- PROBLEMS TO SOLVE -
1. In the essay on nature, rewrite the part between "But we stay" and "Someone else’s problem.", inclusive, swapping "silent" for "quiet".
2. Answer these questions from the essay on nature:
(a) What does the writer see every time they look around?
(b) What do people use for their bags because they want fancy lifestyles?
(c) What does the essay call the most damaging part?

- EXCERPTED TEXT -
* * * *

Industrial waste. The list goes on.
Because of these tree cuts, have you ever thought about how many animals have lost their shelters? Every time I look around, I see half-cut mountains. And then it makes me think — what is the next generation going to see?

Maybe mountains will only be in images and memories. Because we are then going to have only concrete jungles, flying roads, and gloomy life with no other species but only humans.


And there are highways, flyovers, underground road tunnels. I guess we have just excreted everything from everywhere possible. Why? Because of our own convenience. Which is good, maybe. But have we ever thought of other species? No, not really. Because we think that’s okay. Completely normal. It is not just about civilisation. It is also about how we choose to live. We want fancy lifestyles, so we use the rarest animal skin for our bags.

And some people who donate hefty amounts for animal safety and welfare will also innocently carry those bags and say it is also a kind of investment. And they say it very proudly. We will choose cruelty over humanity. We cut, scrap, waste, harm every possible part of nature as if we own them.
Who owns us, actually? Considering that nature is the supreme power and the living example of patience.
And then the question that keeps me awake at night: what if nature starts being the same way today that we are doing with nature? What if nature becomes — in short words — cruel? Or maybe inhuman?

Even wild, ruthless, and evil?
We have treated nature as if it exists only to serve us. As if its resources are infinite. As if we can take and take and take without consequence. As if destruction is simply the cost of living.

The Silence We Choose
The silence we maintain is the most damaging part. We know what is happening. We see the news. We read the reports. We understand, at some level, that this is not sustainable.
But we stay silent. We look away. We compartmentalise it into something that someone else will deal with. Someone else’s responsibility. Someone else’s problem.
We have been taught to believe that individual actions do not matter. That the problem is too big. That progress is more important than survival. That development — at any cost — is inevitable and necessary.
But what if it is not? What if the cost has already become too high?

When Nature Wakes Up
The Himalayas are watching. The rivers are watching. The forests are watching. The animals that we have displaced, hunted, and erased are watching.

* * * *

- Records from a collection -
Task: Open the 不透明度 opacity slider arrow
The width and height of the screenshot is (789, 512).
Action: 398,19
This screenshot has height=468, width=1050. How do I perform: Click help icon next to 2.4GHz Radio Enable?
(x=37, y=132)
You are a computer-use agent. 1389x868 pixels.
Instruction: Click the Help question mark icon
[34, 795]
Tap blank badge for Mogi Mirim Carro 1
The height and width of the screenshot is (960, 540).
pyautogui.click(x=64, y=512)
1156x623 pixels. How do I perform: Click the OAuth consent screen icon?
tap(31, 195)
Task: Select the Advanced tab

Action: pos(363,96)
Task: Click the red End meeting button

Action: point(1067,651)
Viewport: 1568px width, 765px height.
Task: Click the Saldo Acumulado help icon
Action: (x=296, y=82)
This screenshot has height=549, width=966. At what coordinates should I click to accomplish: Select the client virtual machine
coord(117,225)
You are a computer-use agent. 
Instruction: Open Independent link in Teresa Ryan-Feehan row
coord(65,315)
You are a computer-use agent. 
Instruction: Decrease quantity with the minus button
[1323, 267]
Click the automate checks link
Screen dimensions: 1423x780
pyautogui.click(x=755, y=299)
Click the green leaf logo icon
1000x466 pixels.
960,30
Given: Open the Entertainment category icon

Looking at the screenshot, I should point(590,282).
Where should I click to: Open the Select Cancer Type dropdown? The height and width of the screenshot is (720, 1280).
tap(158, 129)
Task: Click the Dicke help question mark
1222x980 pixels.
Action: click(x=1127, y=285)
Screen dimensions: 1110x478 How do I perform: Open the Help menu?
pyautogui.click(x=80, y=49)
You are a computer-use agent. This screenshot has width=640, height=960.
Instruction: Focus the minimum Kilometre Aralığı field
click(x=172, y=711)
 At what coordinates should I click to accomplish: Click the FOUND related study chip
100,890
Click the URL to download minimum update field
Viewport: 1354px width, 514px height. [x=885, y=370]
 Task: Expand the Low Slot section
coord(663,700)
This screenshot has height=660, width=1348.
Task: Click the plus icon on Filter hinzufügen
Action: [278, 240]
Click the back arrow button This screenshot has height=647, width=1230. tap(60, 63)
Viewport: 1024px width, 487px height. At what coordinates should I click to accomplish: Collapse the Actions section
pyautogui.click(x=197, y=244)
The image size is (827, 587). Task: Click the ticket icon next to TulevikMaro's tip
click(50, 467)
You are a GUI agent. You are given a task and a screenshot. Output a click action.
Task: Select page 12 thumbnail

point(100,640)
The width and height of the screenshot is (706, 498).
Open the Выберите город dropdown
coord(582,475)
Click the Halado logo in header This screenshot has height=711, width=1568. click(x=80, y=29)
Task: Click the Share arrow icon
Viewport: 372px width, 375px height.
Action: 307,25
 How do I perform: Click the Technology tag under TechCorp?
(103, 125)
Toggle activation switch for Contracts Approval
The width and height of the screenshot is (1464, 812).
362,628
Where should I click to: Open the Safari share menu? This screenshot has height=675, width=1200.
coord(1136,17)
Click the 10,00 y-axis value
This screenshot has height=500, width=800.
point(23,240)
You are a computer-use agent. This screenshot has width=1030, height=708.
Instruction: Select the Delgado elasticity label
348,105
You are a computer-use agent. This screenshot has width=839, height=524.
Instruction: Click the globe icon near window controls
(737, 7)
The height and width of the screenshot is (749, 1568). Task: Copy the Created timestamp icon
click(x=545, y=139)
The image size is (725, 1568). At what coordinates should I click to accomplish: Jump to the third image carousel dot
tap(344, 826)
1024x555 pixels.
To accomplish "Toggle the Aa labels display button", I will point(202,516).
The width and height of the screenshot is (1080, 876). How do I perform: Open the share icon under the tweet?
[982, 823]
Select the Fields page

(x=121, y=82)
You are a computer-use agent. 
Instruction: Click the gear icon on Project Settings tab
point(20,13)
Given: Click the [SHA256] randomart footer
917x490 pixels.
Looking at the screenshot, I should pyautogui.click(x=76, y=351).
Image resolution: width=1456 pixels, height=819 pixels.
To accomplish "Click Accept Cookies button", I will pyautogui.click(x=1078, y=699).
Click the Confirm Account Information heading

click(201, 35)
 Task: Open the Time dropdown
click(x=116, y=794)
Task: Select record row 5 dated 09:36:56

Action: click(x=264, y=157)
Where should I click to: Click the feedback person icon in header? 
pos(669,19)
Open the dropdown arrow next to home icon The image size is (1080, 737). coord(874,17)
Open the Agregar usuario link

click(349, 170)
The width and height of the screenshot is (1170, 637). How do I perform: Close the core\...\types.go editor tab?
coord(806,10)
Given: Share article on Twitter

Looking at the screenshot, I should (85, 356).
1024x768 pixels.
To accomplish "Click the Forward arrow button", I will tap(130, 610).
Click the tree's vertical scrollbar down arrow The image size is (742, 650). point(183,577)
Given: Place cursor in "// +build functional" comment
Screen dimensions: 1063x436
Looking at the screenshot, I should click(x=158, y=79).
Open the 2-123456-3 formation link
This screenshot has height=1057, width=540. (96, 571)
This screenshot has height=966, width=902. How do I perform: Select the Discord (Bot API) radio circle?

* * * *

- ANSWERS BELOW -
1.
But we stay quiet. We look away. We compartmentalise it into something that someone else will deal with. Someone else’s responsibility. Someone else’s problem.

2.
(a) Half-cut mountains.
(b) The rarest animal skin.
(c) The silence we maintain.